#### Direction A:
Answer these questions from the lamb recipes thread, giving each answer on its own line marked like its question:
(i) What does Alice Kramden sprinkle on a boneless roast?
(ii) In the Baked Kibbeh recipe, how much of the ground lamb is mixed with the bulghur?
(iii) According to Vosey, what does ground lamb mixed with pork and beef make?
#### Direction B:
For each statement below, say yes or no depending on whether the lamb recipes thread agrees with it, and quote the words from the thread that decide it:
(i) Downhome grills lamb only over wood.
(ii) MO_cows knows how the Basque restaurant made its lamb shanks.
(iii) Alice Kramden fries shoulder steaks in margarine.

#### Text to read:
Begin
# Lamb recipes



## meredeth (Jul 18, 2012)

We will soon be getting some lamb meat. I was just wondering about some good recipes for lamb other than stew. Thanks!


----------



## ||Downhome|| (Jan 12, 2009)

To me Basic is best.

I love my lamb seared over a Bed of hardwood coals ( I only use wood to grill over)
Salt,Pepper,Garlic Powder,Onion Powder,Rosemary,Thyme.
Don't over cook it! 
Medium Rare... anymore and to me its ruined.


----------



## Evons hubby (Oct 3, 2005)

Sorry, I cant help you with this one. I have eaten all sorta critters from groundhog to snappin turtle, rattlesnakes to fried grasshoppers and a fair share of roadkill.... but somehow I have just never been able to wrap my mind around eating a little bitty baby sheep. Just cant get there from here. :shrug:


----------



## MO_cows (Aug 14, 2010)

The best lamb dish I ever had was at a Basque restaurant, I wish I knew how they made it! Lamb shanks cooked in tomato, lots of garlic, not sure what else, until it was melt in your mouth tender.


----------



## Alice Kramden (Mar 26, 2008)

Basic here, also. Boneless roast with McCormicks Montreal Seasoning sprinkled liberally all over. 

Shoulder steaks with Montreal Seasoning, fried in butter, not margarine. Put butter in skillet and just cook on each side until its as done as you want. 

Lamb and beef can both be eaten rare to medium rare. I love either one.


----------



## snoozy (May 10, 2002)

Try this recipe...it is great!: http://www.homesteadingtoday.com/country-homemaking/cooking/340057-sunset-adobo.html


----------



## Vosey (Dec 8, 2012)

For a leg or shoulder roast I make slits with a small sharp knife all over the top and put slices of garlic in the slits. Then mix together coarsely ground mustard, olive oil, rosemary and thyme, salt and pepper into a paste. Slather it all over the roast rubbing it in the whole. 

Look up some lamb shank recipes. They are to die for. Usually slowly cooked in red wine for a day kind of thing. 

Moussaka is a great use for ground lamb. Ground lamb mixed with pork and beef also makes wonderful meatballs. 

I'm very jealous, I haven't had access to good lamb in years (meaning not bland lamb from the grocery store) and LOVE lamb. 

And chutney's are delicious with lamb roasts.


----------



## MoTightwad (Sep 6, 2011)

I was gifted with 3 different cuts of lamb and have cooked the rib s. Did it like I would bbq ribs. We loved it. Have steaks and a roast to do yet. I think lamb is so much better then the beef we have been getting at the store lately. I think it is the thought more then the taste that makes it hard for most people to eat lamb.


----------



## Elffriend (Mar 2, 2003)

Baked Kibbeh

1.5 lbs ground lamb, divided
2/3 c. bulghur wheat
1 medium onion, minced
2-3 cloves of garlic, minced
1/2 c. slivered almonds
juice from one lemon
1 and 1/2 tsp salt, divided
1/2 tsp cinnamon
1/4 tsp nutmeg

Place the bulghur in a bowl and cover with boiling water. Let it sit until the wheat is softened. Drain and allow to cool. Mix 1 lb of the lamb with the bulghur, half of the onion, cinnamon, nutmeg and 1 tsp of salt. Set aside. In a skillet saute the other half of the minced onion in olive oil. When it starts to pick up some color, add the garlic, slivered almonds, 1/2 tsp of salt, and the remaining 1/2 lb of lamb. Stir until the lamb is almost cooked, then add the lemon juice and cook a few minutes more. Remove from heat and allow to cool.
End
#### Data shown:
Begin
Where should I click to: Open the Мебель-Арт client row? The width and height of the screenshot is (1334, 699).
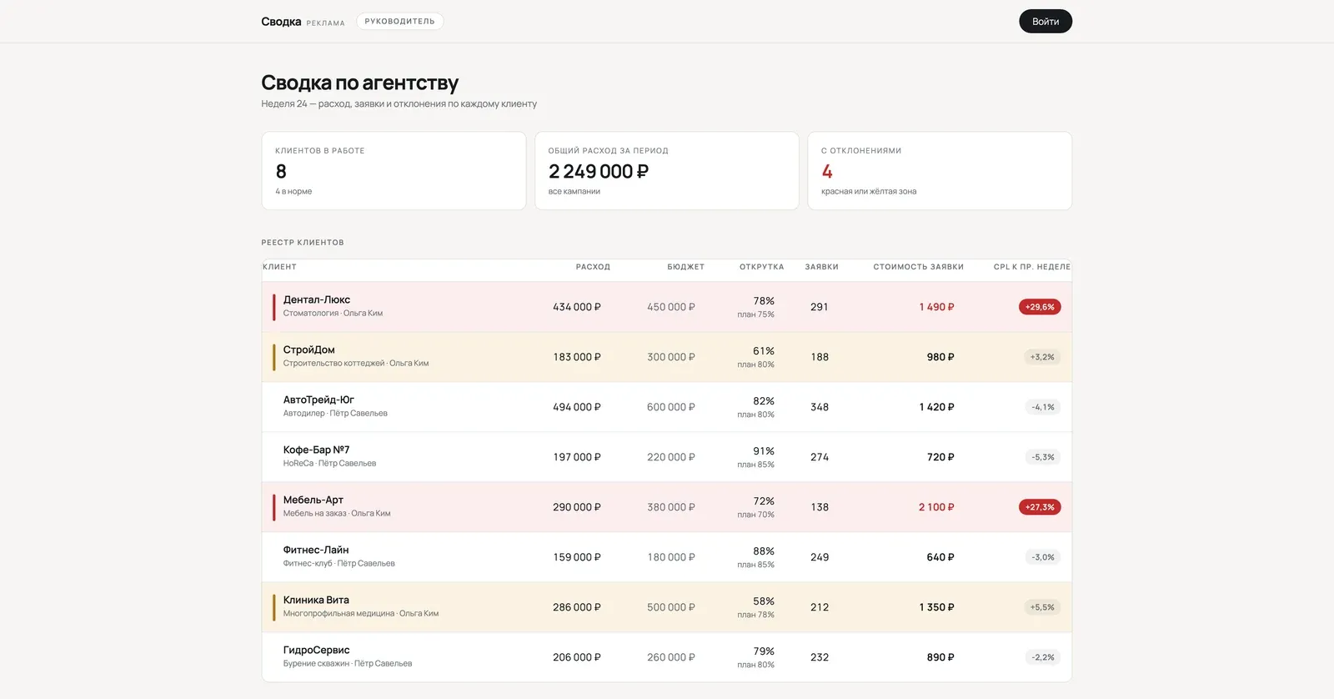(666, 507)
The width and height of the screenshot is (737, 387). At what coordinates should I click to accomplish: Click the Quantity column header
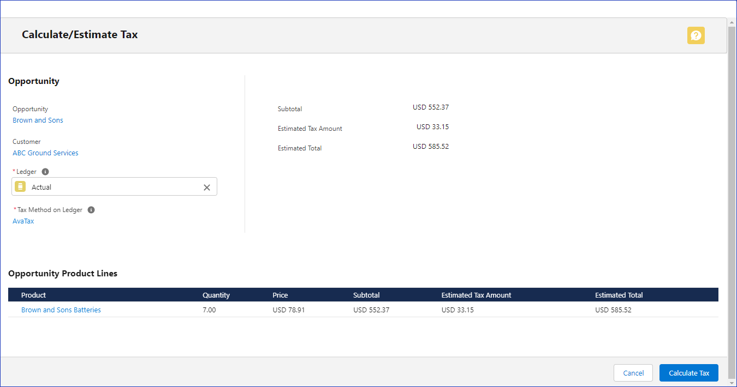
End
#### Task result A:
(i) McCormicks Montreal Seasoning, sprinkled liberally all over.
(ii) 1 lb.
(iii) Wonderful meatballs.

#### Task result B:
(i) Yes: "I only use wood to grill over"
(ii) No: "I wish I knew how they made it!"
(iii) No: "fried in butter, not margarine."